**RECORD SET:**
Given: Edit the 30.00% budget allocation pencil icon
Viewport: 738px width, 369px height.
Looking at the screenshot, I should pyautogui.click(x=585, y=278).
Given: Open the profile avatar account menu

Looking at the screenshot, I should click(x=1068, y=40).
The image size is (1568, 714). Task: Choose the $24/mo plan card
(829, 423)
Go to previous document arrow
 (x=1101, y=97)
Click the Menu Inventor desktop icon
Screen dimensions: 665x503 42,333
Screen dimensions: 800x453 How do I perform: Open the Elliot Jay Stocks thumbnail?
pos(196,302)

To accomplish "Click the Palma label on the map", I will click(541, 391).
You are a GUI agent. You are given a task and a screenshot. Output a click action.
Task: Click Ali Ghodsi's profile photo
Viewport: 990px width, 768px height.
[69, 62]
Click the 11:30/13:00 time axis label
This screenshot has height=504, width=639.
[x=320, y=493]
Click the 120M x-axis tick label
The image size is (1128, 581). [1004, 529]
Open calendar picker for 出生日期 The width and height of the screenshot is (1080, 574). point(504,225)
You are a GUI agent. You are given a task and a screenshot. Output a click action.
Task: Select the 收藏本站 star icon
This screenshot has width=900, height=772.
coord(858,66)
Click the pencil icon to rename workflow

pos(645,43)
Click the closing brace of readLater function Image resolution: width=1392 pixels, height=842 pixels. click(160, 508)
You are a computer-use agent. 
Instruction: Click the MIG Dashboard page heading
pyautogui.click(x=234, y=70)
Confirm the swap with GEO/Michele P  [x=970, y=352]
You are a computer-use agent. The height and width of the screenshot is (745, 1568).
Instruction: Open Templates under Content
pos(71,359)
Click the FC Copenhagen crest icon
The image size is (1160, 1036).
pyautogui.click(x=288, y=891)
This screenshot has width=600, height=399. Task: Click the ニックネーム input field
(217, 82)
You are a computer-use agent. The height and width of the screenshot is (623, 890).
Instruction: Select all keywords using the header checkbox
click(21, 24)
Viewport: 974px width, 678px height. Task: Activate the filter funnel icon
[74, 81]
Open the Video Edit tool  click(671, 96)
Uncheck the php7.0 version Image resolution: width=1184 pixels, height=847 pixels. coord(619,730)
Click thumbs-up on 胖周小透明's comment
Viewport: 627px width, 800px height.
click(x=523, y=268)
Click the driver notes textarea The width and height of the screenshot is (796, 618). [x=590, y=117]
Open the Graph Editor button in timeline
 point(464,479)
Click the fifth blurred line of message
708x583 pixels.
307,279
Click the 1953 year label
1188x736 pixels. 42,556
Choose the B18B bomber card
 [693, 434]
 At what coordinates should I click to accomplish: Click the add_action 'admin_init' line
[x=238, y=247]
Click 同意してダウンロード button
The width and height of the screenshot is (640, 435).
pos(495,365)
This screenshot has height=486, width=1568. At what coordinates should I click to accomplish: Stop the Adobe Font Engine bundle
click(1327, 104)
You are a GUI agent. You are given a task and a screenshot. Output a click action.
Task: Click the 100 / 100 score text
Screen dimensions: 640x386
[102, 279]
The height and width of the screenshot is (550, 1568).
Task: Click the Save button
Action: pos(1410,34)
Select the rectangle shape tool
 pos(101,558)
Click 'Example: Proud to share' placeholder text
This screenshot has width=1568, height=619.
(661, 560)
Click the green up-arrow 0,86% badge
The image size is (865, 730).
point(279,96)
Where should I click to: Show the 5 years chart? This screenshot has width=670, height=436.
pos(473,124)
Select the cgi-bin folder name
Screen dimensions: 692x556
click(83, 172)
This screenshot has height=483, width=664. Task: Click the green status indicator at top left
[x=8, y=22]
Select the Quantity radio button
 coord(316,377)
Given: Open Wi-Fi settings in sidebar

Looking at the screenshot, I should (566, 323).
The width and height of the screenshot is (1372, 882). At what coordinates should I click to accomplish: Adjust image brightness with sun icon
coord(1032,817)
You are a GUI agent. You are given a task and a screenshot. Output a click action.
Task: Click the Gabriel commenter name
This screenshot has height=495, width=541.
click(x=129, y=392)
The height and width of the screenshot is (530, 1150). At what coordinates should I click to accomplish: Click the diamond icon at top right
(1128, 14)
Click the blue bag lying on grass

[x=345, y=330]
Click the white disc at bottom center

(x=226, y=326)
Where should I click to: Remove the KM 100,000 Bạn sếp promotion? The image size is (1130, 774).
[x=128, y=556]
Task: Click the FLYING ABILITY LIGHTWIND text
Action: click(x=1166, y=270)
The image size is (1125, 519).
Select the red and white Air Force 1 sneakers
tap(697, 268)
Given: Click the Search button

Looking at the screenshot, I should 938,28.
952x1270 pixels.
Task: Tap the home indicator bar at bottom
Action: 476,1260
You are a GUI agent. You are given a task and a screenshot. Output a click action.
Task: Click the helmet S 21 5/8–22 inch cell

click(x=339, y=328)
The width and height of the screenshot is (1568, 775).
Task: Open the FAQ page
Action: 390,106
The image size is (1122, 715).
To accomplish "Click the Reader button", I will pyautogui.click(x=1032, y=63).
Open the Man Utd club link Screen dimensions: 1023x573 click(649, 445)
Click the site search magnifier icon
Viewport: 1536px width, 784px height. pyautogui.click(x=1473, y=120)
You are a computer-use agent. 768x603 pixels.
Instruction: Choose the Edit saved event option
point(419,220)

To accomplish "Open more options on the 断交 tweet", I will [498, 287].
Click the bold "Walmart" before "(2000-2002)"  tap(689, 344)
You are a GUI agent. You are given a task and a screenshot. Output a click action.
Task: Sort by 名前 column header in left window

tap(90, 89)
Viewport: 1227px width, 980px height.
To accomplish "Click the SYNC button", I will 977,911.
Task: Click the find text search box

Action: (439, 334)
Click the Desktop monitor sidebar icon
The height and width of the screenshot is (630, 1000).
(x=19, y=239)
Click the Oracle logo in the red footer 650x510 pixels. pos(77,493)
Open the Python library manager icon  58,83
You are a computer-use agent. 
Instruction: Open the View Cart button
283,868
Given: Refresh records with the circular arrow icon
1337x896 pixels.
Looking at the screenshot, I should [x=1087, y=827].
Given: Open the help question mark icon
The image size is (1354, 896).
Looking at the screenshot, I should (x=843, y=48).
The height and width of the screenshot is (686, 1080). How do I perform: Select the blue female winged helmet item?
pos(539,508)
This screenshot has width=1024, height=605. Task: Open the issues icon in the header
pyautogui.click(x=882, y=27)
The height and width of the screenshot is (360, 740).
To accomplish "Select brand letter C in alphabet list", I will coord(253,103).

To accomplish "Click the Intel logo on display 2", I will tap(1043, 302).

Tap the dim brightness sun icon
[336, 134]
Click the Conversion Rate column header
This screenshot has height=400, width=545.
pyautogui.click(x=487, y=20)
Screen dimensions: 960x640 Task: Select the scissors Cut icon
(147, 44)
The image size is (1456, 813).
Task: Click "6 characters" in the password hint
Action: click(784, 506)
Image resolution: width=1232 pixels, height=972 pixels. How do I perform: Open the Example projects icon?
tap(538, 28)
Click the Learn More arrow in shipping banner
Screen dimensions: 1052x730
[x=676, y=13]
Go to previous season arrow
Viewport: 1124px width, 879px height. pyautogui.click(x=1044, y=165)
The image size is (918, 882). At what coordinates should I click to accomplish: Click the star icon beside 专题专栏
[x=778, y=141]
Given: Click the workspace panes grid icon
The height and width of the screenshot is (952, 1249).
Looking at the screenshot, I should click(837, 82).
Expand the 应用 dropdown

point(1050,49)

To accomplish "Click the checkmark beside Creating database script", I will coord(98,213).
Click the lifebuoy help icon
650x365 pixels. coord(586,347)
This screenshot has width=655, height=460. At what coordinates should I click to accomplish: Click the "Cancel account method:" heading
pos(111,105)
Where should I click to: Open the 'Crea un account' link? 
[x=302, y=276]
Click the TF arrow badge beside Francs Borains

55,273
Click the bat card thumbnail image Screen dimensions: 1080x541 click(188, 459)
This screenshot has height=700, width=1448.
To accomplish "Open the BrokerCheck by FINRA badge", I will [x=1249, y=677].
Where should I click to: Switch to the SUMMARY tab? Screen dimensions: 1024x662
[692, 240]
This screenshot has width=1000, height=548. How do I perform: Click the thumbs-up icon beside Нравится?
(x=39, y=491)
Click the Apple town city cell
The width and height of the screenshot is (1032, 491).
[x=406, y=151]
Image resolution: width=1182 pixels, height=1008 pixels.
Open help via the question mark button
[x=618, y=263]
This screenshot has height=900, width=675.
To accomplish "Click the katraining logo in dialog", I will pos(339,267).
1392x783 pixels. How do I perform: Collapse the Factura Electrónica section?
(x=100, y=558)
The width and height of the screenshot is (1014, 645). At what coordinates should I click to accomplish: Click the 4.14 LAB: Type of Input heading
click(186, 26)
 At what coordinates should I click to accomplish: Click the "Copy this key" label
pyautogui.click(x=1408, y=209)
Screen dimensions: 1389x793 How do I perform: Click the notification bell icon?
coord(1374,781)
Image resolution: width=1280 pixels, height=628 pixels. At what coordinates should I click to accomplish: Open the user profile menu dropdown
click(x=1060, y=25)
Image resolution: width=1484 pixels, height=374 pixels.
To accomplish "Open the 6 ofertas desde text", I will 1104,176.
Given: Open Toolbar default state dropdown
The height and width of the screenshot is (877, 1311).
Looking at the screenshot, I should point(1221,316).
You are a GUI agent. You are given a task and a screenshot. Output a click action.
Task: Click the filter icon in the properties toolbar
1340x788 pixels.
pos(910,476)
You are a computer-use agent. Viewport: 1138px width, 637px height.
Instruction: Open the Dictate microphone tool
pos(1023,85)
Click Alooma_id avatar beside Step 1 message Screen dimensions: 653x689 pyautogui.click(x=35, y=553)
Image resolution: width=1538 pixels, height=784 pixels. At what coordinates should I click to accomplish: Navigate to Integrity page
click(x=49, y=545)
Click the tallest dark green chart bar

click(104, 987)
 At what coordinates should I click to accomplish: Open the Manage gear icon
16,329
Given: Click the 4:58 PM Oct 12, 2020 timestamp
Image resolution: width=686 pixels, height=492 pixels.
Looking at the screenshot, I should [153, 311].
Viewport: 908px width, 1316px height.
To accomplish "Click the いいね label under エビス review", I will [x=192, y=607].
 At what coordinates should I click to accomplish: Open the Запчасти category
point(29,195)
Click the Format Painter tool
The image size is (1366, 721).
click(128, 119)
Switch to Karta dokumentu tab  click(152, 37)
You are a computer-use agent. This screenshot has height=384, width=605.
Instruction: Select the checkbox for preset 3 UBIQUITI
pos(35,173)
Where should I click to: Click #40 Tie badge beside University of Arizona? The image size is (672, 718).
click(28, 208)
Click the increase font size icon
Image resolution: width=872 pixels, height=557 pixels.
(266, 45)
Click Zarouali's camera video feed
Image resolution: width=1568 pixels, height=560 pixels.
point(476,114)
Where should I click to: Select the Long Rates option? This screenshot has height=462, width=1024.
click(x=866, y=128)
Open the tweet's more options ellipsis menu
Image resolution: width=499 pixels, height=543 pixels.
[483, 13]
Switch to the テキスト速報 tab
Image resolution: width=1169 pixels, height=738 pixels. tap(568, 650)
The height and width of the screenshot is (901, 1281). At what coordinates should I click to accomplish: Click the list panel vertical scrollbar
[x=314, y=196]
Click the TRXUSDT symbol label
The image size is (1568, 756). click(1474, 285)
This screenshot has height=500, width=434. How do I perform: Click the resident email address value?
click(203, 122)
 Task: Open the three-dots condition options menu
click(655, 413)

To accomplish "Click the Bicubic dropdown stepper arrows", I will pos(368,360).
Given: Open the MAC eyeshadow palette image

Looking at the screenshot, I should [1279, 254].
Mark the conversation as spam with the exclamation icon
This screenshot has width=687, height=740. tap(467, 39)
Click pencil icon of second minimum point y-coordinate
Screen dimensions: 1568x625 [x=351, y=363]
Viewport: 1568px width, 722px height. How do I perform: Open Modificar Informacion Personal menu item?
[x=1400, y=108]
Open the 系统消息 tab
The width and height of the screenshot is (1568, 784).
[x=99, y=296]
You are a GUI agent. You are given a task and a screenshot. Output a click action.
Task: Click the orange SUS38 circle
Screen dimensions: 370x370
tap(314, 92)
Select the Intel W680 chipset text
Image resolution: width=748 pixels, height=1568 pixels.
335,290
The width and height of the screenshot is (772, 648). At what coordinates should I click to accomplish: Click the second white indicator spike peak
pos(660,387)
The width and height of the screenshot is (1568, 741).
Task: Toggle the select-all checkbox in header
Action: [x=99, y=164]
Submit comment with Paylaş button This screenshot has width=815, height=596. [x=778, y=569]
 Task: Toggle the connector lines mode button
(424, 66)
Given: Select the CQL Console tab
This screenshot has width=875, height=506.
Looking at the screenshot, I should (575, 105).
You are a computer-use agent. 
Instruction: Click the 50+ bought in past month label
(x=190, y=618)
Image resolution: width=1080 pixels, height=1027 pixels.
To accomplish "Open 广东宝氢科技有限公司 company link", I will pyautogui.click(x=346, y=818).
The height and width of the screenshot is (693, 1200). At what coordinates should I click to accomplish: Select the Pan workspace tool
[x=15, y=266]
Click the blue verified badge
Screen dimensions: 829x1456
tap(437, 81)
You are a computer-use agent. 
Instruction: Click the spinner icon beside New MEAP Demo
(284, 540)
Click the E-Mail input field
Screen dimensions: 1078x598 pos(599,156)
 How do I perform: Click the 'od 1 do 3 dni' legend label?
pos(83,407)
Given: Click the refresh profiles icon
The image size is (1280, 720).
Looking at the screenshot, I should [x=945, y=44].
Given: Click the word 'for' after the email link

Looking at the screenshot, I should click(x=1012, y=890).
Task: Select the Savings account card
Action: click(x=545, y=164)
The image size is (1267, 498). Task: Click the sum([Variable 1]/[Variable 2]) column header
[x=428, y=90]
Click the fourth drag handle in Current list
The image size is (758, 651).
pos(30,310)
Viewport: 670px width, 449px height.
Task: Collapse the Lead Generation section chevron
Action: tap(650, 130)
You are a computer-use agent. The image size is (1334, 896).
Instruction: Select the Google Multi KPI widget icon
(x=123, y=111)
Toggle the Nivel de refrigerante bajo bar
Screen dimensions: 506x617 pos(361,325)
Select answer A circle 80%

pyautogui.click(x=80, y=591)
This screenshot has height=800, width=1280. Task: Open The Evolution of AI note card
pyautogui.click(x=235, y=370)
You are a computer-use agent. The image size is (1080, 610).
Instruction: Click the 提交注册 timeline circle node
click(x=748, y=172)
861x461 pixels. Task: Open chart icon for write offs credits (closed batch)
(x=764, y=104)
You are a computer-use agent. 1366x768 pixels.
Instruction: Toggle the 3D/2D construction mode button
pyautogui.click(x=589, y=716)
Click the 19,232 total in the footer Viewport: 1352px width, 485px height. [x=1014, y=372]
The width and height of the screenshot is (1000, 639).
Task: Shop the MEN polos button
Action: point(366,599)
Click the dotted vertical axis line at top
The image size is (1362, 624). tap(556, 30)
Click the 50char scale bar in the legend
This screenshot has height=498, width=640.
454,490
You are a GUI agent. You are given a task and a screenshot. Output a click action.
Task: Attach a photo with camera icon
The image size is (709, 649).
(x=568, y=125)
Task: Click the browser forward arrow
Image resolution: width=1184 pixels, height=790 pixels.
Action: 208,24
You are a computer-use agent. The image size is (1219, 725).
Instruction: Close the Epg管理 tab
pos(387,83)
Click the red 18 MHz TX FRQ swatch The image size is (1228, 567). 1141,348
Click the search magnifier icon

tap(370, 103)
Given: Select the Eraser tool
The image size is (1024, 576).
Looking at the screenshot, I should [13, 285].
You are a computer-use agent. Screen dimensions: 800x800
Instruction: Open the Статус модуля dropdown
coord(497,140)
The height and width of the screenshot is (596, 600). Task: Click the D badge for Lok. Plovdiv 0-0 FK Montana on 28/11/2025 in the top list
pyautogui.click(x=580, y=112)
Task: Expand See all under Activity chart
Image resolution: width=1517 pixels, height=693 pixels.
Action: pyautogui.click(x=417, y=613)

**EXERCISE BRIEF:**
Anywhere the listing shows the word "message", copy the full line.

**ANSWER TO THE PROBLEM:**
Click the fifth blurred line of message
Click Alooma_id avatar beside Step 1 message Screen dimensions: 653x689 pyautogui.click(x=35, y=553)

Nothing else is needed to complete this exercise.